C’est super bon la gastronomie grecque, plus encore des Cyclades, plus encore crétoise 🙂
ps : Je me souviens avec émotion de la crise de la dioxine du poulet belge. Le ministre de je-ne-sais-plus-quoi était venue expliquer doctement à la télé que, certes, la Grèce importait des tonnes de poulet belge, mais qu’il n’y avait aucun motif d’inquiétude, c’était dans un circuit commercial séparé, réservé aux touristes :-))))
Très d’accord avec notre Evivakis sur les indices permettant de détecter une taverne correcte.
Mais espérer bien manger près de l’Acropole, est-ce raisonnable ? penser au grec qui cherche un bistro typique place du Tertre…
Les guides touristiques – et spécialement le routard – ne pourront de plus jamais suivre les ouvertures/fermetures ni la qualité de cette ruche à pseudo-tavernes que supporte Plaka.
Par contre j’ai bien mangé d’excellentes côtes d’agneau grillées – servies au kilo comme souvent en Grèce – au steki tou iliou, à 2 rues au-dessus du métro thisssion, et c’était dans le routard.
Sans être forécment en mesure de parler grec bruyamment, il faut
@ Olivier :
*la politique commerciale consistant à déménager dans un endroit moins voyant et moins cher paraît plausible pour les bons restaurants.
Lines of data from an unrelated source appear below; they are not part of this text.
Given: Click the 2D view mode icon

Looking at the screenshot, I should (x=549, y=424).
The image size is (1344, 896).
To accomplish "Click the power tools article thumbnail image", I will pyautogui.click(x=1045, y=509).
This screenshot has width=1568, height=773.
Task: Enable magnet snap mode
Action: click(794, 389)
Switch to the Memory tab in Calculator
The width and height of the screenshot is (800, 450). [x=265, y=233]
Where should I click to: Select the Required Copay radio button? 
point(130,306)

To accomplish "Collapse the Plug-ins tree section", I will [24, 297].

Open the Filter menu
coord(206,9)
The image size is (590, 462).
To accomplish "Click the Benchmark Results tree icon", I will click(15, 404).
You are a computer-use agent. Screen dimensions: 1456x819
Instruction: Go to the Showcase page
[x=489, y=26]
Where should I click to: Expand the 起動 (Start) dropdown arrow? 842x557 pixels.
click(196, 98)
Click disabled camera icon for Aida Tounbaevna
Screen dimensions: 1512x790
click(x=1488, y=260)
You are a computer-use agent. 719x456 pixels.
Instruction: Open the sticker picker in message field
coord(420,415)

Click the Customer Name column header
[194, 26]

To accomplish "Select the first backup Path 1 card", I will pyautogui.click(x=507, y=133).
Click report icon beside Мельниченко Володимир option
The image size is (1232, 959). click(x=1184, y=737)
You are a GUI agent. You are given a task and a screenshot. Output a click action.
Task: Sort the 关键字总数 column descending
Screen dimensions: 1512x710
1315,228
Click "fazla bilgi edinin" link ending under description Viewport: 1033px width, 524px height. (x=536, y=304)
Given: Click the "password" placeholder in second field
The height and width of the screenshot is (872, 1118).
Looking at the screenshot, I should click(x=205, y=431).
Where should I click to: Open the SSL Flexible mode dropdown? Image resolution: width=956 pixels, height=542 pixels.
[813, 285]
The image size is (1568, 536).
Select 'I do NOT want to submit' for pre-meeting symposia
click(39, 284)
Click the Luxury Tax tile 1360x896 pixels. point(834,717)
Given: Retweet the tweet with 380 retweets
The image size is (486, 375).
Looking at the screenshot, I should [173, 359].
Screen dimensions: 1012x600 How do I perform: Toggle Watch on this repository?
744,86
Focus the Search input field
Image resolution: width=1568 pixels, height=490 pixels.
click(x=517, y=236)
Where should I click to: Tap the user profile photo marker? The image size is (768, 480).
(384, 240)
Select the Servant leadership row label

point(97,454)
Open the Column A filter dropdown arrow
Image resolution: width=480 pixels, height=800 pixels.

Et il suffit qu’un petit nombre d’entre eux se déplace pour provoquer un mécanisme auto-entretenu.
*ce qui me génait pour présenter les choses de cette façon, c’est l’arsenal de politiques commerciales agressives des mauvais restaurants (qui sont infiniment plus coûteuses que l’écart entre bonne et mauvaise cuisine)et le décalage constaté, dans la même rue, entre le boui-boui au fond d’une cave qui sert de la bonne cuisine, et les restaurants effroyables et tape à l’oeil.
Concernant l’opposition bobos-bidochons, je crois que c’est Solow qui dit que toute bonne discussion sur un problème économique doit se terminer par un peu de sociologie amateur ;-). Je me risque donc dans le domaine à mon tour, pour douter du goût réel du bobo pour la bonne cuisine. Qu’ils cherchent à se différencier, soit; mais il n’est pas certain que cette différenciation passe par aller dans un boui-boui ou l’on mange bien. Il peut fort bien préférer un endroit snob et à la mode, soit une troisième catégorie d’établissements.
@ Bernouilly : effectivement, ils n’en ont pas forcément besoin. Mais de la même façon qu’il n’y a pas "besoin" d’hypermarché dans une ville dans laquelle il y a déjà une épicerie. Si un bon restaurant s’installe dans cette zone très peuplée en clients potentiels, pourquoi ne va-t-il pas récupérer tous les clients? Si avoir de la clientèle est si facile, pourquoi tant de mauvais restaurants ont-ils recours à des politiques commerciales coûteuses (terrasses chauffées, rabatteurs, musique…)?